High snowbanks and power lines don't mix, NB Power warns
NB Power advises people to stay 10 metres — or the length of a bus — away
While it might make for a cool picture to stand atop a high snowbank, NB Power is warning people across the province not to get too close to power lines.
Even if a line isn't touched, an electric current can occur and cause serious injury, the utility says.
"What can happen is once you approach an overhead line you don't necessarily have to touch it to get an electrical shock, an electrical arc can occur," NB Power spokesperson Sheila Lagacé said Wednesday.
NB Power posted a warning on social media after seeing pictures of people standing on top of high drifts and high snowbanks after recent storms, she said.
"Even staff in our regional office in the Acadian Peninsula called to notify about those big snowdrifts and the power lines that were very close to it, so we put out that post."
Safety is paramount for all, Lagacé said, so NB Power wanted to remind people to stay a certain distance from power lines.
With water making up about half the human body, a person would be a conductor of electricity and would act like a grounded object, she said.

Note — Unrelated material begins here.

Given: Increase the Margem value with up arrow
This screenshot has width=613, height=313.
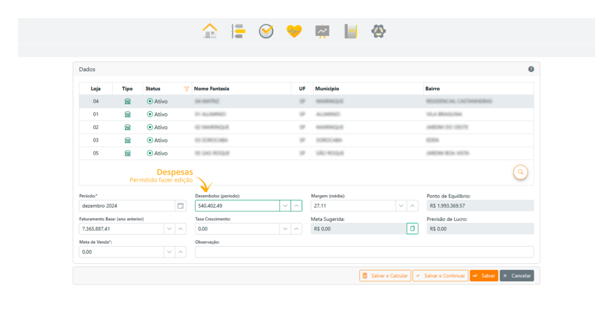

"When that person is too close to the power line or the live conductor, there's a risk of getting an electrical shock, especially when the voltage is high."
Lagacé said high voltage electricity can jump.
"For example, kids are playing in wet snow — that can create a dangerous situation."
The best thing to do is to stay 10 metres away — or the length of a bus, she said.
If high snowbanks are a concern, NB Power will work with the proper officials to have them removed.
But the best thing to do, Lagacé said, is to stay away and stay safe.